» **EXERCISE**
Give the data a second time, exactly and in full.

=== Begin Enclosure ===

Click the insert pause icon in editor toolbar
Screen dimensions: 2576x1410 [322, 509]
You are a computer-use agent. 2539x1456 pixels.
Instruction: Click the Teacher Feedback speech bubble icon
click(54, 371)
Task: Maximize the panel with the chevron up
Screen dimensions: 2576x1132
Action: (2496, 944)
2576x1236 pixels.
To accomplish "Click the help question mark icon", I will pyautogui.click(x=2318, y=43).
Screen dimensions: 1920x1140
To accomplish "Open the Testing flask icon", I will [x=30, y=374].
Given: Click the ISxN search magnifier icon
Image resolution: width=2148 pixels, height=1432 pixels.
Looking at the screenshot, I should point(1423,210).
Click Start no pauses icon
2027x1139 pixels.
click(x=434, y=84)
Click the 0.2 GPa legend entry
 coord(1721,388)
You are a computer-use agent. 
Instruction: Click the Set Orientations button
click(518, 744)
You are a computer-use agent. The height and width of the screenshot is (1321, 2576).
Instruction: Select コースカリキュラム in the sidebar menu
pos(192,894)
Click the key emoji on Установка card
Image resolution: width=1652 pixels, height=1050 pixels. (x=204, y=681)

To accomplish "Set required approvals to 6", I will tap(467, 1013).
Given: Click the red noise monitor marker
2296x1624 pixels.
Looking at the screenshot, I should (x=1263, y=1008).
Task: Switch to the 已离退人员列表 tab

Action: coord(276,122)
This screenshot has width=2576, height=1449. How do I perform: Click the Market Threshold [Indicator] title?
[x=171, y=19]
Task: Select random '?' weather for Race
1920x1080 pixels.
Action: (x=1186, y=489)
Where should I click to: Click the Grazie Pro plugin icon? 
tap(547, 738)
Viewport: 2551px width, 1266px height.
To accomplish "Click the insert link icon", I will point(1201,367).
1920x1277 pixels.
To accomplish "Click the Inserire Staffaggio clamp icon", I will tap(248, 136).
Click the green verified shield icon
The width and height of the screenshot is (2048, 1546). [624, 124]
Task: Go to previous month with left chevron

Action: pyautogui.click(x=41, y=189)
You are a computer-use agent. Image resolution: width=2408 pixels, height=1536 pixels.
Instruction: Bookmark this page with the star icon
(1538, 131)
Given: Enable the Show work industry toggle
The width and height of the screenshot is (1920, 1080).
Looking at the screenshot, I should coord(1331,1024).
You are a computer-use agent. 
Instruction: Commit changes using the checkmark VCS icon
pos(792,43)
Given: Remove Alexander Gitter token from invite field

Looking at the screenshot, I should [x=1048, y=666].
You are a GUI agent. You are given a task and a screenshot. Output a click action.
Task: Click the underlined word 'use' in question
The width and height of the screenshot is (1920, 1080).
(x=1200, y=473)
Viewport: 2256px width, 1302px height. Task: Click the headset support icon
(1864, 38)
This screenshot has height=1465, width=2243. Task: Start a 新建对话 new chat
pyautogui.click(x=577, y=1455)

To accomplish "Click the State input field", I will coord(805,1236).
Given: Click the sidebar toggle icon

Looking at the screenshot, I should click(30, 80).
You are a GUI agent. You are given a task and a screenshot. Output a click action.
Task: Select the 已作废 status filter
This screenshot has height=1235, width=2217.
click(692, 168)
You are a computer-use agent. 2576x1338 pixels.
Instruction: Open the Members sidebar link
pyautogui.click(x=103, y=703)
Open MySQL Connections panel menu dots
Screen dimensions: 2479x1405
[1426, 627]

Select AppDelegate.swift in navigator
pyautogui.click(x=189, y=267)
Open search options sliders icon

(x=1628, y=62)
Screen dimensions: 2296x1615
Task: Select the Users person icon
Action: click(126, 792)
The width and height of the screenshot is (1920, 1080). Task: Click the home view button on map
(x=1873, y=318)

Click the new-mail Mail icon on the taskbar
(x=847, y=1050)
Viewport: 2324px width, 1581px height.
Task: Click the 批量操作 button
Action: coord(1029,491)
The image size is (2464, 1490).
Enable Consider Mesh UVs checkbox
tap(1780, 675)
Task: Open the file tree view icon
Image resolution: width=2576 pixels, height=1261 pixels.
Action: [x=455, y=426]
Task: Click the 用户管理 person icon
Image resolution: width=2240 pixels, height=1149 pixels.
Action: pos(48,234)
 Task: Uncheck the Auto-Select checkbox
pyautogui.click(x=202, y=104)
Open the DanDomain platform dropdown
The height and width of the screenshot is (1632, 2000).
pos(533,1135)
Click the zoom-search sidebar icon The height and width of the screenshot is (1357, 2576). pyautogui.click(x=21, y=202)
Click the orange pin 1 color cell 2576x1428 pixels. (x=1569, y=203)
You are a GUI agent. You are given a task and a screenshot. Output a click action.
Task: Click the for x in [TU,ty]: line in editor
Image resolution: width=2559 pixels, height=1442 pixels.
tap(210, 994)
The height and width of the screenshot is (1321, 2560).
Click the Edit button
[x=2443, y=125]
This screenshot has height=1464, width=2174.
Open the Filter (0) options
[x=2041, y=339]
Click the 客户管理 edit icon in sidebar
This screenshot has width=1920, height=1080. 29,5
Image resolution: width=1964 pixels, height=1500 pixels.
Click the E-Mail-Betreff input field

=== End Enclosure ===

» **THE ANSWER**
Click the insert pause icon in editor toolbar
Screen dimensions: 2576x1410 [322, 509]
You are a computer-use agent. 2539x1456 pixels.
Instruction: Click the Teacher Feedback speech bubble icon
click(54, 371)
Task: Maximize the panel with the chevron up
Screen dimensions: 2576x1132
Action: (2496, 944)
2576x1236 pixels.
To accomplish "Click the help question mark icon", I will pyautogui.click(x=2318, y=43).
Screen dimensions: 1920x1140
To accomplish "Open the Testing flask icon", I will [x=30, y=374].
Given: Click the ISxN search magnifier icon
Image resolution: width=2148 pixels, height=1432 pixels.
Looking at the screenshot, I should point(1423,210).
Click Start no pauses icon
2027x1139 pixels.
click(x=434, y=84)
Click the 0.2 GPa legend entry
 coord(1721,388)
You are a computer-use agent. 
Instruction: Click the Set Orientations button
click(518, 744)
You are a computer-use agent. The height and width of the screenshot is (1321, 2576).
Instruction: Select コースカリキュラム in the sidebar menu
pos(192,894)
Click the key emoji on Установка card
Image resolution: width=1652 pixels, height=1050 pixels. (x=204, y=681)

To accomplish "Set required approvals to 6", I will tap(467, 1013).
Given: Click the red noise monitor marker
2296x1624 pixels.
Looking at the screenshot, I should (x=1263, y=1008).
Task: Switch to the 已离退人员列表 tab

Action: coord(276,122)
This screenshot has width=2576, height=1449. How do I perform: Click the Market Threshold [Indicator] title?
[x=171, y=19]
Task: Select random '?' weather for Race
1920x1080 pixels.
Action: (x=1186, y=489)
Where should I click to: Click the Grazie Pro plugin icon? 
tap(547, 738)
Viewport: 2551px width, 1266px height.
To accomplish "Click the insert link icon", I will point(1201,367).
1920x1277 pixels.
To accomplish "Click the Inserire Staffaggio clamp icon", I will tap(248, 136).
Click the green verified shield icon
The width and height of the screenshot is (2048, 1546). [624, 124]
Task: Go to previous month with left chevron

Action: pyautogui.click(x=41, y=189)
You are a computer-use agent. Image resolution: width=2408 pixels, height=1536 pixels.
Instruction: Bookmark this page with the star icon
(1538, 131)
Given: Enable the Show work industry toggle
The width and height of the screenshot is (1920, 1080).
Looking at the screenshot, I should coord(1331,1024).
You are a computer-use agent. 
Instruction: Commit changes using the checkmark VCS icon
pos(792,43)
Given: Remove Alexander Gitter token from invite field

Looking at the screenshot, I should [x=1048, y=666].
You are a GUI agent. You are given a task and a screenshot. Output a click action.
Task: Click the underlined word 'use' in question
The width and height of the screenshot is (1920, 1080).
(x=1200, y=473)
Viewport: 2256px width, 1302px height. Task: Click the headset support icon
(1864, 38)
This screenshot has height=1465, width=2243. Task: Start a 新建对话 new chat
pyautogui.click(x=577, y=1455)

To accomplish "Click the State input field", I will coord(805,1236).
Given: Click the sidebar toggle icon

Looking at the screenshot, I should click(30, 80).
You are a GUI agent. You are given a task and a screenshot. Output a click action.
Task: Select the 已作废 status filter
This screenshot has height=1235, width=2217.
click(692, 168)
You are a computer-use agent. 2576x1338 pixels.
Instruction: Open the Members sidebar link
pyautogui.click(x=103, y=703)
Open MySQL Connections panel menu dots
Screen dimensions: 2479x1405
[1426, 627]

Select AppDelegate.swift in navigator
pyautogui.click(x=189, y=267)
Open search options sliders icon

(x=1628, y=62)
Screen dimensions: 2296x1615
Task: Select the Users person icon
Action: click(126, 792)
The width and height of the screenshot is (1920, 1080). Task: Click the home view button on map
(x=1873, y=318)

Click the new-mail Mail icon on the taskbar
(x=847, y=1050)
Viewport: 2324px width, 1581px height.
Task: Click the 批量操作 button
Action: coord(1029,491)
The image size is (2464, 1490).
Enable Consider Mesh UVs checkbox
tap(1780, 675)
Task: Open the file tree view icon
Image resolution: width=2576 pixels, height=1261 pixels.
Action: [x=455, y=426]
Task: Click the 用户管理 person icon
Image resolution: width=2240 pixels, height=1149 pixels.
Action: pos(48,234)
 Task: Uncheck the Auto-Select checkbox
pyautogui.click(x=202, y=104)
Open the DanDomain platform dropdown
The height and width of the screenshot is (1632, 2000).
pos(533,1135)
Click the zoom-search sidebar icon The height and width of the screenshot is (1357, 2576). pyautogui.click(x=21, y=202)
Click the orange pin 1 color cell 2576x1428 pixels. (x=1569, y=203)
You are a GUI agent. You are given a task and a screenshot. Output a click action.
Task: Click the for x in [TU,ty]: line in editor
Image resolution: width=2559 pixels, height=1442 pixels.
tap(210, 994)
The height and width of the screenshot is (1321, 2560).
Click the Edit button
[x=2443, y=125]
This screenshot has height=1464, width=2174.
Open the Filter (0) options
[x=2041, y=339]
Click the 客户管理 edit icon in sidebar
This screenshot has width=1920, height=1080. 29,5
Image resolution: width=1964 pixels, height=1500 pixels.
Click the E-Mail-Betreff input field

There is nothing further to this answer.